_Exercise prompt_
Copy each of the records below line for line, changing nothing.

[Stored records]
----------------------------------------
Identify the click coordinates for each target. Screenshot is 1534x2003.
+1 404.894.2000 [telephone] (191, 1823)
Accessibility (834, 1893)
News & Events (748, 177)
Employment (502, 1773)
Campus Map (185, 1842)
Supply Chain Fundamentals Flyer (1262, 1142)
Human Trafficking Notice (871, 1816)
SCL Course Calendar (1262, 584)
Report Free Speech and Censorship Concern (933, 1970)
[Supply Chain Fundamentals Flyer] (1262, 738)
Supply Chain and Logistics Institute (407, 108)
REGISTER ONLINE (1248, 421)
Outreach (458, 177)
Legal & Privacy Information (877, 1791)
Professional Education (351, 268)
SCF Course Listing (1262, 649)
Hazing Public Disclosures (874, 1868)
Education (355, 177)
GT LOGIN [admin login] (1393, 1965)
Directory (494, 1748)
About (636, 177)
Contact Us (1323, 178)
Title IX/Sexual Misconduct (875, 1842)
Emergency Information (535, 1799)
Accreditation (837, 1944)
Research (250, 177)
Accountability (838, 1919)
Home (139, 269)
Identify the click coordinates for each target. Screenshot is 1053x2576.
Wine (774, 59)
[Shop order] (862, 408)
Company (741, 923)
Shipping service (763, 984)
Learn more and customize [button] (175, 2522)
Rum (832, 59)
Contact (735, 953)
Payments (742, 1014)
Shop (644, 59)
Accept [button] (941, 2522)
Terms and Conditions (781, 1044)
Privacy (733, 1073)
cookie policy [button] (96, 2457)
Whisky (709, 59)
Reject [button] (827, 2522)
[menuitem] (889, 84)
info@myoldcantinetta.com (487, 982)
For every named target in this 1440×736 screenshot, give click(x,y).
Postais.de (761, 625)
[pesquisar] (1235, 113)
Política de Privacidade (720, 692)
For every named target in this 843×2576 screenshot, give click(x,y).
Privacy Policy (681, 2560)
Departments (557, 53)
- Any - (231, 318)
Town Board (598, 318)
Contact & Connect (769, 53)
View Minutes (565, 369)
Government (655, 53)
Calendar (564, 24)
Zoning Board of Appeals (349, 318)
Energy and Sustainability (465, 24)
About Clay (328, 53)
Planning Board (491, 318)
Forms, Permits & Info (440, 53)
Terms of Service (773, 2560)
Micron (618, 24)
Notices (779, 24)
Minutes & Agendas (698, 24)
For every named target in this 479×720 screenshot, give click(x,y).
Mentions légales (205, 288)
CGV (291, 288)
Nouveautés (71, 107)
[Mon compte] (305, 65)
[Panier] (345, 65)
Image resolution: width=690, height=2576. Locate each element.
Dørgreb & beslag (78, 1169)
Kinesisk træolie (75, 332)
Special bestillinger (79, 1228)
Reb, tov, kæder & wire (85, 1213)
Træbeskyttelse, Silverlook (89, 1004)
----------------------------------------
_Problem solution_
Identify the click coordinates for each target. Screenshot is 1534x2003.
+1 404.894.2000 [telephone] (191, 1823)
Accessibility (834, 1893)
News & Events (748, 177)
Employment (502, 1773)
Campus Map (185, 1842)
Supply Chain Fundamentals Flyer (1262, 1142)
Human Trafficking Notice (871, 1816)
SCL Course Calendar (1262, 584)
Report Free Speech and Censorship Concern (933, 1970)
[Supply Chain Fundamentals Flyer] (1262, 738)
Supply Chain and Logistics Institute (407, 108)
REGISTER ONLINE (1248, 421)
Outreach (458, 177)
Legal & Privacy Information (877, 1791)
Professional Education (351, 268)
SCF Course Listing (1262, 649)
Hazing Public Disclosures (874, 1868)
Education (355, 177)
GT LOGIN [admin login] (1393, 1965)
Directory (494, 1748)
About (636, 177)
Contact Us (1323, 178)
Title IX/Sexual Misconduct (875, 1842)
Emergency Information (535, 1799)
Accreditation (837, 1944)
Research (250, 177)
Accountability (838, 1919)
Home (139, 269)
Identify the click coordinates for each target. Screenshot is 1053x2576.
Wine (774, 59)
[Shop order] (862, 408)
Company (741, 923)
Shipping service (763, 984)
Learn more and customize [button] (175, 2522)
Rum (832, 59)
Contact (735, 953)
Payments (742, 1014)
Shop (644, 59)
Accept [button] (941, 2522)
Terms and Conditions (781, 1044)
Privacy (733, 1073)
cookie policy [button] (96, 2457)
Whisky (709, 59)
Reject [button] (827, 2522)
[menuitem] (889, 84)
info@myoldcantinetta.com (487, 982)
For every named target in this 1440×736 screenshot, give click(x,y).
Postais.de (761, 625)
[pesquisar] (1235, 113)
Política de Privacidade (720, 692)
For every named target in this 843×2576 screenshot, give click(x,y).
Privacy Policy (681, 2560)
Departments (557, 53)
- Any - (231, 318)
Town Board (598, 318)
Contact & Connect (769, 53)
View Minutes (565, 369)
Government (655, 53)
Calendar (564, 24)
Zoning Board of Appeals (349, 318)
Energy and Sustainability (465, 24)
About Clay (328, 53)
Planning Board (491, 318)
Forms, Permits & Info (440, 53)
Terms of Service (773, 2560)
Micron (618, 24)
Notices (779, 24)
Minutes & Agendas (698, 24)
For every named target in this 479×720 screenshot, give click(x,y).
Mentions légales (205, 288)
CGV (291, 288)
Nouveautés (71, 107)
[Mon compte] (305, 65)
[Panier] (345, 65)
Image resolution: width=690, height=2576. Locate each element.
Dørgreb & beslag (78, 1169)
Kinesisk træolie (75, 332)
Special bestillinger (79, 1228)
Reb, tov, kæder & wire (85, 1213)
Træbeskyttelse, Silverlook (89, 1004)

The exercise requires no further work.